◆ ACTIVITY:
Your task is to give the data again, exactly, with every line intact.

◆ THE DATA:

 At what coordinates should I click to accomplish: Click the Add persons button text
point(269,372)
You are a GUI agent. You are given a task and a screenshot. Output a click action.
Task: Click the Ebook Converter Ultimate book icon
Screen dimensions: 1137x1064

◆ FINISHED TASK:
 At what coordinates should I click to accomplish: Click the Add persons button text
point(269,372)
You are a GUI agent. You are given a task and a screenshot. Output a click action.
Task: Click the Ebook Converter Ultimate book icon
Screen dimensions: 1137x1064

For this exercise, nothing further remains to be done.